Mutations in ELA2 encoding the neutrophil granule protease, neutrophil elastase (NE), are the major cause of the 2 main forms of hereditary neutropenia, cyclic neutropenia and severe congenital neutropenia (SCN). Genetic evaluation of other forms of neutropenia in humans and model organisms has helped to illuminate the role of NE. A canine form of cyclic neutropenia corresponds to human Hermansky-Pudlak syndrome type 2 (HPS2) and results from mutations in AP3B1 encoding a subunit of a complex involved in the subcellular trafficking of vesicular cargo proteins (among which NE appears to be one). Rare cases of SCN are attributable to mutations in the transcriptional repressor Gfi1 (among whose regulatory targets also include ELA2). The ultimate biochemical consequences of the mutations are not yet known, however. Gene targeting of ELA2 has thus far failed to recapitulate neutropenia in mice. The cycling phenomenon and origins of leukemic transformation in SCN remain puzzling.
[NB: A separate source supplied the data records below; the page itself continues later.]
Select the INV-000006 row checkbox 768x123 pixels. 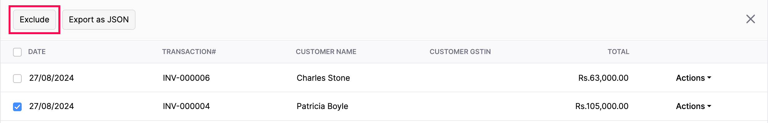[17, 78]
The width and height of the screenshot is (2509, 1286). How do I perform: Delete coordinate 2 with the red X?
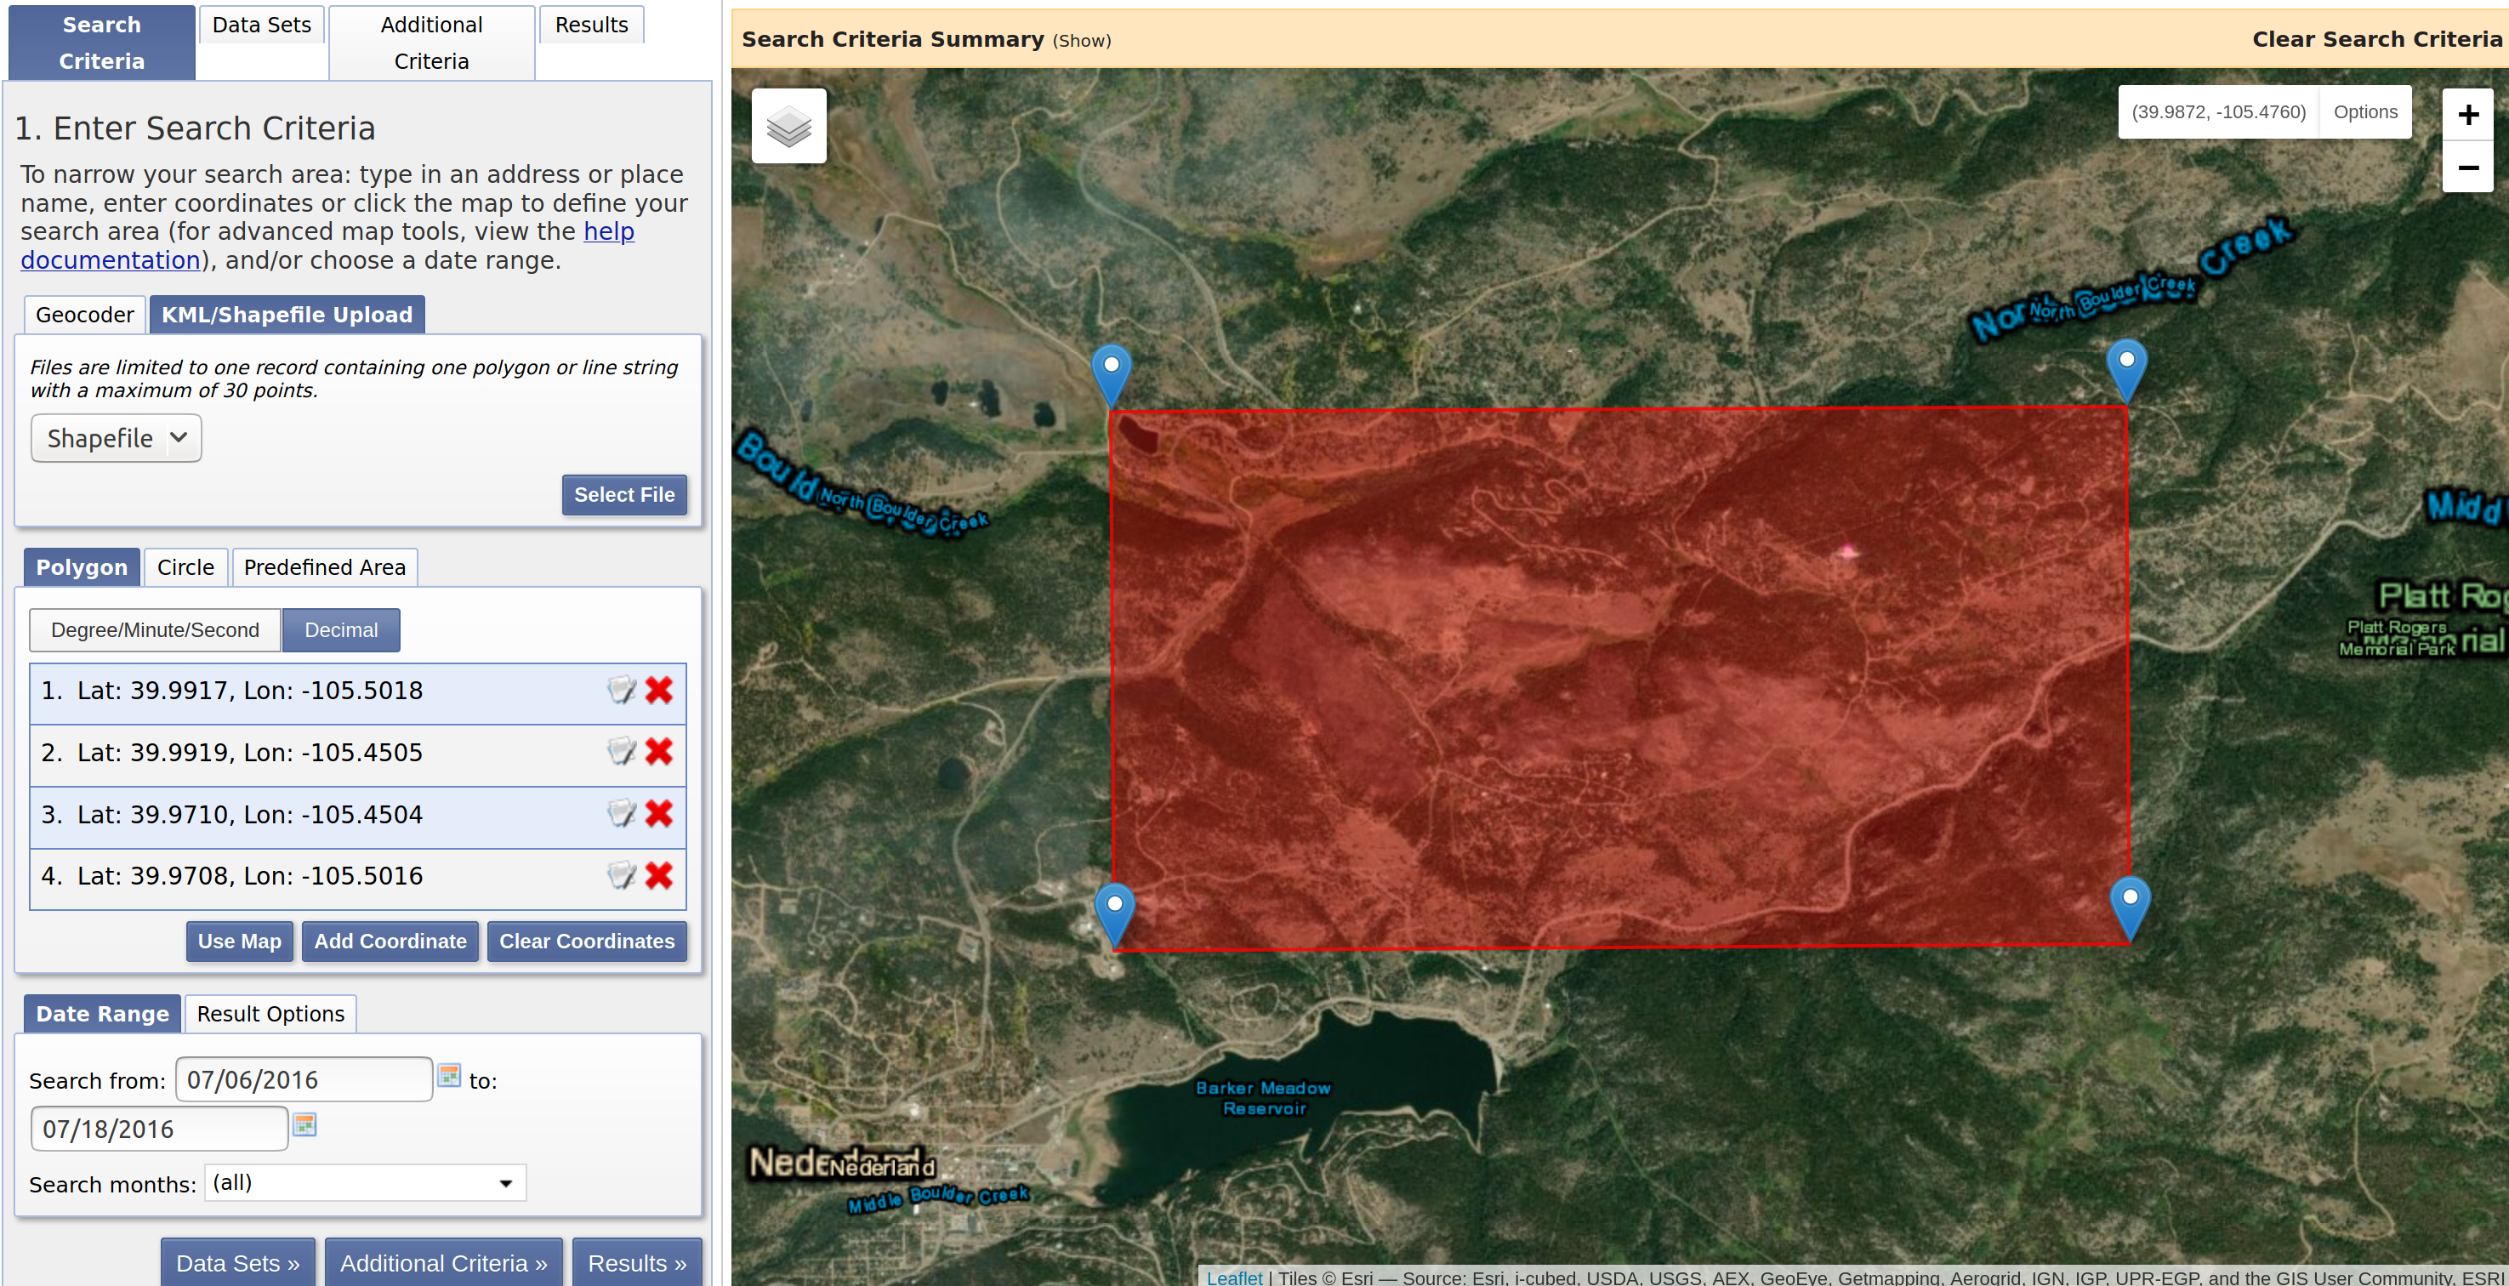pyautogui.click(x=659, y=753)
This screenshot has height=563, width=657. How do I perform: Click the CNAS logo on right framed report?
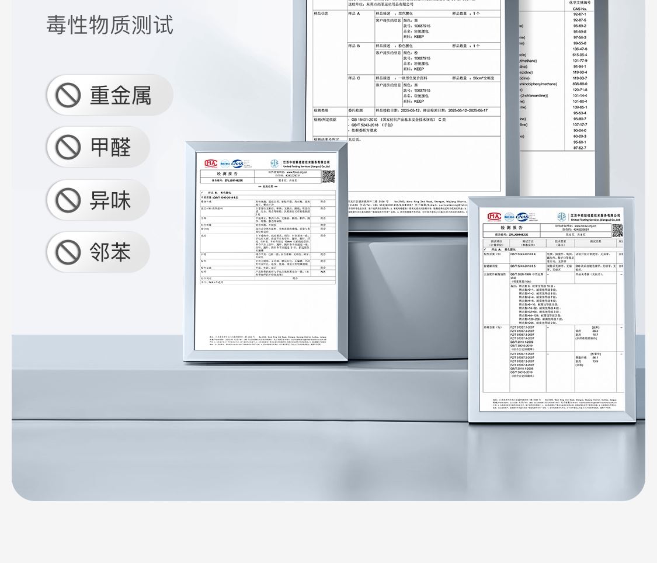coord(522,217)
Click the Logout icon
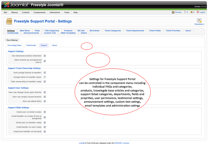Viewport: 208px width, 145px height. click(x=198, y=12)
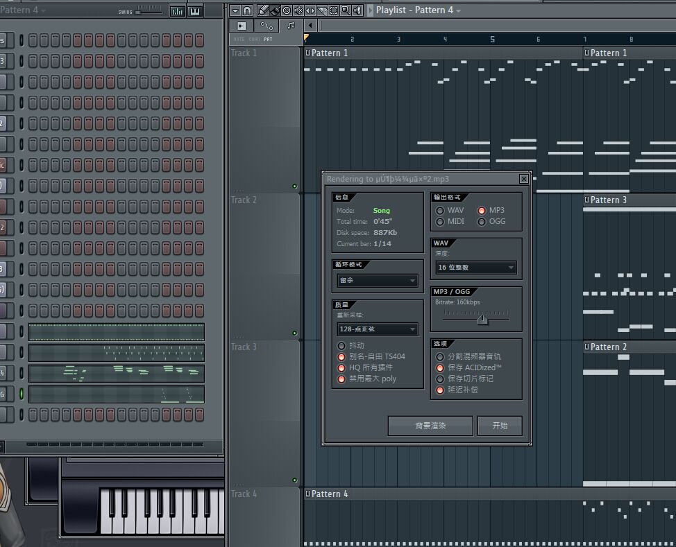
Task: Select the pencil draw tool in Playlist toolbar
Action: [264, 10]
Nevertheless, mutations in all 3 genes are capable of causing the mislocalization of NE and may also induce the unfolded protein response, suggesting that there might a convergent pathogenic mechanism focusing on NE.

Figure 1

Cyclic neutropenia transferred from an affected sibling to her unaffected sister by bone marrow transplantation. The donor and recipient cycle nearly synchronously. The family is pedigree number 601 from Horwitz et al, which segregates the ELA2 +5 G>A mutation in intron 4. The unaffected sister (who lacked the family's ELA2 mutation) underwent bone marrow transplantation for the treatment of acute lymphoblastic leukemia; her affected sister (later found to have an ELA2 mutation) was HLA matched and served as the donor. Adapted from Krance et al with permission.

Figure 2

Correlation of mutations in ELA2, encoding NE, with cyclic neutropenia or SCN. There are 2 categories of mutations: those reported exclusively in SCN (blue, below the gene structure) or those reported predominantly in cyclic neutropenia (but that also may have been described in SCN; pink, above the line). *, amino acid substitutions; ▾, deletions (or nonsense mutations); ▴, an insertion. Exon 4 deletions are in frame, and the cluster of exon 5 deletions are all frame-shift, chain-terminating events.

Figure 3

Feedback loop hypothesis to explain hematopoietic cycling. NE is postulated to inhibit further differentiation by a myeloblast (red line). Blue sine wave denotes neutrophil count oscillations. In this model, NE is produced by the terminally differentiating cohort of neutrophils and ultimately feeds back to inhibit further production of neutrophils, which results in loss of the inhibitory cycle—at least for a while, until production of neutrophils resume, followed again by the inhibitory action of NE in a cyclic manner.